**Work task A**
Answer these questions from the theater review of A Promenade of Shorts:
(i) Which three venues did the audience groups move between?
(ii) About how long does each set of three plays take?
(iii) How many people could a play be staged to under the limited seating rules?
**Work task B**
Write a continuation of the theater review of A Promenade of Shorts, picking up after its final sentence.

BWW Review: A PROMENADE OF SHORTS at Holden Street Theatres Reviewed by Barry Lenny, Thursday 22nd October 2020.

A few efforts have recently been made to get the Performing Arts back into action in South Australia and Red Phoenix is one of those companies, presenting A Promenade of Shorts. It is a mixed bag of goodies, a smorgasbord of theatrical titbits, performed in three spaces.

People in this Australian state were smart enough to follow all of the safety measures advised by medical authorities and the State Government and so we were quick to bring the effects of COVID-19 under control. Although we are not yet completely back to normal, we are in a far better situation than many places around the world, but there is still a range of restrictions in place.

Realising that limited seating rules made it economically unviable to stage a play to an audience of twenty, the Red Phoenix folk, in a stroke of sheer genius, thought, what if they had three audiences of twenty, with performances in three spaces, giving a similar number of patrons overall as a full house in the main theatre?

This was an intriguing evening, with the three audience groups promenading between the three venues, The Arch, The Studio, and the Box Bar, to see three miniature plays in each venue. Each set of three plays takes only around 30 minutes, with a brief interval between each sitting.

But wait, there's more. There were roaming performances and tour guides to fill the intervals as groups meander from one venue to another and, as the main bar/foyer is being used as a performance space, extra bars have been set up near the entrances to the other two spaces. As the publicity said, "The performances will feature comedy, drama, a puppet, a nymphomaniac librarian, free trial COVID vaccines, and the occasional death."

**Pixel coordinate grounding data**

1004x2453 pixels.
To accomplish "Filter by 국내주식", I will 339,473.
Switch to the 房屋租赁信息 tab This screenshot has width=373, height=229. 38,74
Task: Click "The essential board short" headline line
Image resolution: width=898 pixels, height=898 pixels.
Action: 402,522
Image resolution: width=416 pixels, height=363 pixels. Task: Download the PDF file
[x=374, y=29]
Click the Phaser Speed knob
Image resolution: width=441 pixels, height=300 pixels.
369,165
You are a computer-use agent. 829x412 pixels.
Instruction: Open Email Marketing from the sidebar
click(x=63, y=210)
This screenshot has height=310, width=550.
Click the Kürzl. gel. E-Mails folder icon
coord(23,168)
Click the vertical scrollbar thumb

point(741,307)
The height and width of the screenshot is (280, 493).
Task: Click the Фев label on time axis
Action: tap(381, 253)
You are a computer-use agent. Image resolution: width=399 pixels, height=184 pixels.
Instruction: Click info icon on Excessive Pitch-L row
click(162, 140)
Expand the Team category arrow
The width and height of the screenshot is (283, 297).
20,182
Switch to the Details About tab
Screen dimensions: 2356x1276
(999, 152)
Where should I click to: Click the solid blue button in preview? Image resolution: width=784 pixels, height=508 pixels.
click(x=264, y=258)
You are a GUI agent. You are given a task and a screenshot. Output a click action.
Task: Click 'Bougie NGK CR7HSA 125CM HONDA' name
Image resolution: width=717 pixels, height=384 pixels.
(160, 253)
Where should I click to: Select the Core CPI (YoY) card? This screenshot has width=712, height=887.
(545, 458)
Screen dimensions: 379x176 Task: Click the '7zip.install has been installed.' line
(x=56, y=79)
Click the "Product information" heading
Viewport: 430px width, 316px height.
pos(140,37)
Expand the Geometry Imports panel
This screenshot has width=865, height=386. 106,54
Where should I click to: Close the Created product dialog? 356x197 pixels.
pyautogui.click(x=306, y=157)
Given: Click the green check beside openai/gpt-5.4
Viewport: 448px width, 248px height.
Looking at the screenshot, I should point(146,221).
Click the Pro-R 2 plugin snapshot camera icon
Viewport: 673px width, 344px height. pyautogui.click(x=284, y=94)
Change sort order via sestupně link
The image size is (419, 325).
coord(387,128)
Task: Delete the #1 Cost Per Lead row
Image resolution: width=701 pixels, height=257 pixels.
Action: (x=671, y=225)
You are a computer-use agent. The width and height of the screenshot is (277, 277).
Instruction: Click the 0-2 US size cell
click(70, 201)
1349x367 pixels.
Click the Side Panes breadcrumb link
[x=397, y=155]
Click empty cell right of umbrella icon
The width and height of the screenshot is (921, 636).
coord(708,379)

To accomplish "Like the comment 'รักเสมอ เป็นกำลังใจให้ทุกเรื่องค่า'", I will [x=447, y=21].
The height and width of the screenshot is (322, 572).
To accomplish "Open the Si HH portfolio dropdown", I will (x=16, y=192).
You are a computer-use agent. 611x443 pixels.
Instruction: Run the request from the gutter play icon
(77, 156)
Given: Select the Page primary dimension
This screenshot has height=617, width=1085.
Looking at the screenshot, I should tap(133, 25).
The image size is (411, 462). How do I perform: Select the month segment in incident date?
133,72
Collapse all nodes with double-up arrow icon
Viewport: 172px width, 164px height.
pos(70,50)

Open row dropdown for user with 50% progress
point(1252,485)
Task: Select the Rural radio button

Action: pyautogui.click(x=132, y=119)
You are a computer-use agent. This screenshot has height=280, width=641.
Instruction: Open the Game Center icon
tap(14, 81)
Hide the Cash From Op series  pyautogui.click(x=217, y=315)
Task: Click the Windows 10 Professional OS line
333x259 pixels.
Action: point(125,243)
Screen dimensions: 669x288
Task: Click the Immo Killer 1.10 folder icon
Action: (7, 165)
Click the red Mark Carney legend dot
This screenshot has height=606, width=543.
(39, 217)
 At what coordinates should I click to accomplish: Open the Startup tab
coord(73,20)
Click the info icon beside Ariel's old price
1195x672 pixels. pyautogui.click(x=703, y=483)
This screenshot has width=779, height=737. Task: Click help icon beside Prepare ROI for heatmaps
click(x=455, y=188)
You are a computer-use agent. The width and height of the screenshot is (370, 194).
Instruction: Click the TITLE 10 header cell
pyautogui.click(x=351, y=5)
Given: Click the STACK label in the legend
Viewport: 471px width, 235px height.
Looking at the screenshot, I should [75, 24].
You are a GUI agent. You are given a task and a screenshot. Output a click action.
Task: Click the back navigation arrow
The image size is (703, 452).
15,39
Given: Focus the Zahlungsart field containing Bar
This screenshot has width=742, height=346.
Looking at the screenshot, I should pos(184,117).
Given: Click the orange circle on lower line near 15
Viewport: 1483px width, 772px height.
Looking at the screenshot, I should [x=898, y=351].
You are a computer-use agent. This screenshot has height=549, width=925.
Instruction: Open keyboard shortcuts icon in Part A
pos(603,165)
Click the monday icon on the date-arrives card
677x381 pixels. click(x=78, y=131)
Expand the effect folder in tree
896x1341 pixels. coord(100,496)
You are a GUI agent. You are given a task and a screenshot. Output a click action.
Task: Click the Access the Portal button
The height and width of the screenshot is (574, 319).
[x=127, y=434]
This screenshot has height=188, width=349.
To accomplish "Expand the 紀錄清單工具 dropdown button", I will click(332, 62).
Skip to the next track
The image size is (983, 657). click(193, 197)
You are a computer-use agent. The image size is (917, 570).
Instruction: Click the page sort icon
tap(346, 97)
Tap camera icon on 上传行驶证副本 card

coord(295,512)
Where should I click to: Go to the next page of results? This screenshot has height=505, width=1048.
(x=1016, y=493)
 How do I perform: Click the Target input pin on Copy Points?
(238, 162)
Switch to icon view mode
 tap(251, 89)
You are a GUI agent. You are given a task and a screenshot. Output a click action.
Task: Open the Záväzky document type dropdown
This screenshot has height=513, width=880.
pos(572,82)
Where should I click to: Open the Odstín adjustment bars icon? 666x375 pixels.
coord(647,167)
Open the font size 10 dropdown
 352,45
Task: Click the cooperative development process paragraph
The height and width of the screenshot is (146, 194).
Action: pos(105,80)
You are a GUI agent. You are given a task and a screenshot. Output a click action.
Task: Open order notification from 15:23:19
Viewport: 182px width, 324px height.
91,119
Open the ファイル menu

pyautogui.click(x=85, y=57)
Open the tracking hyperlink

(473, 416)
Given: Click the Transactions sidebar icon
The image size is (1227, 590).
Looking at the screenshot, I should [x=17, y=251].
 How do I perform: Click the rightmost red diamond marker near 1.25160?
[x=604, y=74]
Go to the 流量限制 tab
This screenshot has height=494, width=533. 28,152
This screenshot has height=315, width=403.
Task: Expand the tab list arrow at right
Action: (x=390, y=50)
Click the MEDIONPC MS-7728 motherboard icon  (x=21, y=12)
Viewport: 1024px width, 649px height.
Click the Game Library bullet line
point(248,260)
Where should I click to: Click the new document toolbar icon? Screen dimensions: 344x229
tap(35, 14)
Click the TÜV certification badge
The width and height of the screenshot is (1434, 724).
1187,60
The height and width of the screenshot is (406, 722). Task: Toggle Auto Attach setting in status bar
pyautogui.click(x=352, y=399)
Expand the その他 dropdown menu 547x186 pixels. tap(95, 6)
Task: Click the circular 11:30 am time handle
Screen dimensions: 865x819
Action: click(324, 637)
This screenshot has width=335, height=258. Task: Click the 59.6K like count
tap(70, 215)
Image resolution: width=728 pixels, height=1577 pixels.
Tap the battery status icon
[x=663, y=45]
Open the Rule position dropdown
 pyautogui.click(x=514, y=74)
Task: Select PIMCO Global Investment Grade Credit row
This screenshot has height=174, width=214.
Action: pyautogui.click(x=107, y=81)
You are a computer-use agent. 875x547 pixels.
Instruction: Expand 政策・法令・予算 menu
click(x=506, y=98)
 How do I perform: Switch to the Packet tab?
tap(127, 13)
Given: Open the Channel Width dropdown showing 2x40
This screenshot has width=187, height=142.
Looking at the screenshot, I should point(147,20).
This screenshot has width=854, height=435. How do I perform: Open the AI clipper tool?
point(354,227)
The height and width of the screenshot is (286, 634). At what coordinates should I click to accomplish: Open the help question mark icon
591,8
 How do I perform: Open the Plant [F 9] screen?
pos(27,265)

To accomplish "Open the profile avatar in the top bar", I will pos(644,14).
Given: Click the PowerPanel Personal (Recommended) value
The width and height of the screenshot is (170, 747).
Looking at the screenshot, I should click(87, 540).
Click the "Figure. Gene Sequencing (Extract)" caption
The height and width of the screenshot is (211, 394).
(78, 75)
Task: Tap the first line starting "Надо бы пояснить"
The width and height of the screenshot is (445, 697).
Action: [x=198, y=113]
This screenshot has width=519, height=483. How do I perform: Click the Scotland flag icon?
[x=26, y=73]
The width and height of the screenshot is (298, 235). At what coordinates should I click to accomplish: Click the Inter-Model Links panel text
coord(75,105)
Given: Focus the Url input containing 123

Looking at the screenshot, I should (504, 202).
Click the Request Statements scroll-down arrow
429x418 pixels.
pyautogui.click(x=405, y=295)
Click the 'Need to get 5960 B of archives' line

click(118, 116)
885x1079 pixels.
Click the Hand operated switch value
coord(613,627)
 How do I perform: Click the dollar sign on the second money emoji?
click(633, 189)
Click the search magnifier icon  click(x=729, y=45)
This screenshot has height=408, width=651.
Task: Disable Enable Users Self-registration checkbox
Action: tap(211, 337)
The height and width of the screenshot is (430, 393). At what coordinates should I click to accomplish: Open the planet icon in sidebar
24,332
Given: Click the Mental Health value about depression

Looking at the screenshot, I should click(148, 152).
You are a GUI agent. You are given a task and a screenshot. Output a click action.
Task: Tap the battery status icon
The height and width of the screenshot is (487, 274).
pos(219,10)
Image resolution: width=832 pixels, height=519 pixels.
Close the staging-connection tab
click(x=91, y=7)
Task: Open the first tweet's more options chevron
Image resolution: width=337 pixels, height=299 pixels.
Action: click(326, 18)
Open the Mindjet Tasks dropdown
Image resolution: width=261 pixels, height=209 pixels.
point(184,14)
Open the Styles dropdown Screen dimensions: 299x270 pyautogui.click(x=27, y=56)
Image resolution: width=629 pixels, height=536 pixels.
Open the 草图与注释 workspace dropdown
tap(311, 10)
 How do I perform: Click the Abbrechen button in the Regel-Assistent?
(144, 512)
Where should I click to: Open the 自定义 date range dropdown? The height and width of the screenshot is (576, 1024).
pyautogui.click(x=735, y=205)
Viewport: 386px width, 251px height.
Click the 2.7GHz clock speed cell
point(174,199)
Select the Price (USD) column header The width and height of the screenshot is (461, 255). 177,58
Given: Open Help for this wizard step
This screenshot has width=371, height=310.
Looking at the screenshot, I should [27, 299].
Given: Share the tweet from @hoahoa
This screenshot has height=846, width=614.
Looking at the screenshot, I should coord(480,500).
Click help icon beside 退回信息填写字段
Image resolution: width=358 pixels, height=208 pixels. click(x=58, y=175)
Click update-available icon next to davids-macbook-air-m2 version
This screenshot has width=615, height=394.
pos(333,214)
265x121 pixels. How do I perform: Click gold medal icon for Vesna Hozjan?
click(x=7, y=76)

**Exercise answer A**
(i) The Arch, The Studio, and the Box Bar.
(ii) Around 30 minutes.
(iii) Twenty.

**Exercise answer B**
This event, in spite of the small size of each individual piece, is a major undertaking, with works directed variously by Libby Drake, Brant Eustice, Michael Eustice, and Nick Fagan. It ranged from the black comedy of Christopher Durang's The Book of Leviticus Show, to the broad comedy of Mandy Bannon's Driving Mr. Diddy, and John Moorhouse's Attack of the Killer Banana Spider, to the drama of Murphy Guyer's Loyalties. Martin Luther King's, "I have a dream", Robert Kennedy's breaking the news of King's death, and Julia Gillard's Misogyny speech are juxtaposed in a powerful presentation. King and Kennedy, in particular, remind us, tragically, that the current president is diametrically opposite to all for which they stood.

A host of Adelaide's finest are involved in the performances and acting as roving players, with Wayne Anthoney, Laura Antoniazzi, Kyla Booth, Anita Zamberlan Canala, Josh Coldwell, Pete Davies, Brant Eustice, Nick Fagan, Ruby Faith, Fahad Farooque, James Fazzalari, Tom Filsell, Brian Godfrey, Therese Hornby, Rebecca Kemp, Jasmine Leech, Sharon Malujlo, John Rosen, Nicole Rutty, Petra Schulenburg, Joanne St Clair, Tom Tassone, Stephen Tongun, Kate van der Horst, Anthony Vawser, Jean Walker, Tim Williams, and Jamie Wright.

With nine plays, across a variety of genres, there is something for everybody in this theatrical festival, and those attending on the opening night were certainly very appreciative. Bookings, apparently, have been heavy, so don't delay, book your tickets quickly, before they all go.